Running "wc -l <filename>" within Python Code

Question

I want to do 10-fold cross-validation for huge files ( running into hundreds of thousands of lines each). I want to do a "wc -l " each time i start reading a file, then generate random numbers a fixed number of times, each time writing that line number into a separate file . I am using this:

import os 
for i in files:
    os.system("wc -l <insert filename>").

How do I insert the file name there. Its a variable. I went through the documentation but they mostly list out ls commands, something that doesn't have this problem.

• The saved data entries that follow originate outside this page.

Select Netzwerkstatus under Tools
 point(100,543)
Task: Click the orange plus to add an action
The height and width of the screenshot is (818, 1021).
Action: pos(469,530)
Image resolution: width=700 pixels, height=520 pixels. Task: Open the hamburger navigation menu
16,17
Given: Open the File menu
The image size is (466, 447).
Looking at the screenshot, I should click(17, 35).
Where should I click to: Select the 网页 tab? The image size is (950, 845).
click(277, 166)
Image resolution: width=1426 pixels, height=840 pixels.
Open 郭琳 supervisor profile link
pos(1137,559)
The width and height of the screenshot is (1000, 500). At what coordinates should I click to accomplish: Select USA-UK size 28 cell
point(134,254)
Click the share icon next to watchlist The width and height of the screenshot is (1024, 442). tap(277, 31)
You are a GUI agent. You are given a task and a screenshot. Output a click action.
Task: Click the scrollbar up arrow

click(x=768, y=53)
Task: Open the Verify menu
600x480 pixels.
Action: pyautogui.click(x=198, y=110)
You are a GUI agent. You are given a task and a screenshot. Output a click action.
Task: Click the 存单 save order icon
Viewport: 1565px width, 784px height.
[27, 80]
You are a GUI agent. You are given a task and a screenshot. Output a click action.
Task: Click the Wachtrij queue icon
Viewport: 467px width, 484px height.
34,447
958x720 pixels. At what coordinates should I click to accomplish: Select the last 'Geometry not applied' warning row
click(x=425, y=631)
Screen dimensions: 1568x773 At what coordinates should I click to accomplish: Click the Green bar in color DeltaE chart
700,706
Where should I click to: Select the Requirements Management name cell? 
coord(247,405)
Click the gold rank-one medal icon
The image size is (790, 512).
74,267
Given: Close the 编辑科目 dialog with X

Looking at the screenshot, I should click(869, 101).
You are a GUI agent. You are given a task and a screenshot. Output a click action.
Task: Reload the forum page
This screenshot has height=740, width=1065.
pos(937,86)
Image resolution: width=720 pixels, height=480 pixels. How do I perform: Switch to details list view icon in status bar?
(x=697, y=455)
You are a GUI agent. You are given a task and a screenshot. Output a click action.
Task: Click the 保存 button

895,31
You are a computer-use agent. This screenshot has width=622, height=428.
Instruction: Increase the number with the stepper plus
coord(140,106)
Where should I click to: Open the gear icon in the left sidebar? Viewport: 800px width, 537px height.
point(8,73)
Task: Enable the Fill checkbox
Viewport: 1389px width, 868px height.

FYI, google says 1 lakh == 100 000.

Lauritz V. Thaulow
– Lauritz V. Thaulow

2011-06-29 13:47:46 +00:00
Commented Jun 29, 2011 at 13:47 — Lauritz V. Thaulow
– Lauritz V. Thaulow, Commented Jun 29, 2011 at 13:47

Lauritz V. Thaulow · Accepted Answer · 2011-06-29 14:08:29Z

Let's compare:

from subprocess import check_output

def wc(filename):
    return int(check_output(["wc", "-l", filename]).split()[0])

def native(filename):
    c = 0
    with open(filename) as file:
        while True:
            chunk = file.read(10 ** 7)
            if chunk == "":
                return c
            c += chunk.count("\n")

def iterate(filename):
    with open(filename) as file:
        for i, line in enumerate(file):
            pass
        return i + 1

Go go timeit function!

from timeit import timeit
from sys import argv

filename = argv[1]

def testwc():
    wc(filename)

def testnative():
    native(filename)

def testiterate():
    iterate(filename)

print "wc", timeit(testwc, number=10)
print "native", timeit(testnative, number=10)
print "iterate", timeit(testiterate, number=10)

Result:

wc 1.25185894966
native 2.47028398514
iterate 2.40715694427

So, wc is about twice as fast on a 150 MB compressed files with ~500 000 linebreaks, which is what I tested on. However, testing on a file generated with seq 3000000 >bigfile, I get these numbers:

wc 0.425990104675
native 0.400163888931
iterate 3.10369205475

Hey look, python FTW! However, using longer lines (~70 chars):

wc 1.60881590843
native 3.24313092232
iterate 4.92839002609

So conclusion: it depends, but wc seems to be the best bet allround.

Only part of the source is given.